Sinon, le point 4 censé être le plus important est contredit par le rapport de forces existant en France entre droite et gauche. Vouloir donner à la victoire de Royal le sens d'une majorité des gauches serait une supercherie totale. Les français ne seraient pas dupes. Si on veut que Royal imite Chirac et ses 82%, on peut faire comme ça. Et l'échec sera au bout.
Acceptons l'idée que les gauches aujourd'hui ne peuvent pas gouverner seules et nous aurons fait un pas vers la modernité. La gauche plurielle ne vous a pas suffi ?
Rédigé par : Aiglon | 17 avril 2007 à 21:39
Peut être faut il que nous prenions un tabouret très très haut pour arriver à la hauteur de la pensée de Michel Rocard. Ne trouvez vous pas suprenant le fait que la dégringolade de Segolène Royal ait cessé depuis l'intervention de Michel Rocard?
peut être a t il mieux compris que vous les difficultés de la campagne et les moyens d'y remédier?

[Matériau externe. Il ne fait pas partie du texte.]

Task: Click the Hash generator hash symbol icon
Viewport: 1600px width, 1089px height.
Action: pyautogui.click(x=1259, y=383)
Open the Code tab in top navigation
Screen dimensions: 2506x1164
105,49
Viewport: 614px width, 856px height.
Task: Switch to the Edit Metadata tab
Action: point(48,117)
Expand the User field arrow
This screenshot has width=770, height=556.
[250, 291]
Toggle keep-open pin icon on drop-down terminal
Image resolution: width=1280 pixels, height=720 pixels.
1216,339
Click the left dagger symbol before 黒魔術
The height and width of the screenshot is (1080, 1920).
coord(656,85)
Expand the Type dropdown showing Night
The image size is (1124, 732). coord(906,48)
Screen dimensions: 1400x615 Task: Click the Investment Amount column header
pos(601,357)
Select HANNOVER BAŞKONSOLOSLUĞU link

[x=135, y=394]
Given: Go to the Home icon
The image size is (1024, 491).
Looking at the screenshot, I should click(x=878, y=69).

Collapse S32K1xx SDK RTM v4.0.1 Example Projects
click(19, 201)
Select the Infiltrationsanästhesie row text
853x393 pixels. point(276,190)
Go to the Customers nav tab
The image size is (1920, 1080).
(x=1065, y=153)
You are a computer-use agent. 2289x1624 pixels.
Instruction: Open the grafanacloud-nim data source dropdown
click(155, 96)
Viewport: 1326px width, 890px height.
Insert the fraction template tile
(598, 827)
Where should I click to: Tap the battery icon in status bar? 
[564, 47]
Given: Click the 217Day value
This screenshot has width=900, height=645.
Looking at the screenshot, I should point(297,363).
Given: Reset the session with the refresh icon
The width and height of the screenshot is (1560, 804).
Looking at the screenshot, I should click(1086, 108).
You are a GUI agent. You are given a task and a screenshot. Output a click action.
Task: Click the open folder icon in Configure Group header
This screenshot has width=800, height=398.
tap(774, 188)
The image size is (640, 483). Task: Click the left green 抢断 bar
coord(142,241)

il ne suffit pas de ramer comme un fou pour arriver au port, encore faut il savoir où se trouve le port. manifestement, Rocard a encore de beaux jours de vision et d'honnéteté politique devant lui.
Rédigé par : selene | 17 avril 2007 à 22:02
Mon cher Aiglon,
Je vois, à la lecture de votre blog que vous êtes comme moi adhérent du PS.
Cela ne nous empêche pas d'être en désaccord sur cette question. Je ne crois pas que la gauche puisse se satisfaire d'abandonner les classes populaires par de telles alliances. Que l'on me prouve que l'Udf est à gauche, c'est-à-dire prête à défendre ces intérêts là et je veux bien revenir sur mes propos...
Par contre, mon cher Aiglon, désolé que mes propos ne satisfasse pas votre quête de nouveauté (ça ne doit pas empêcher de rester poli). Parfois certaines recherches de modernité sonnent à mes oreilles comme des abandons, que voulez-vous on ne se refait pas !
Rédigé par : Nicolas | 17 avril 2007 à 22:03
Selene,
Peut-être l'intervention de Michel Rocard est-elle tactique, peut-être...
Pour ce qui est des sondages, regardez tout de même la date de réalisation des sondages.
Indéniablement ils commencent à s'améliorer, mais pour d'autres raisons.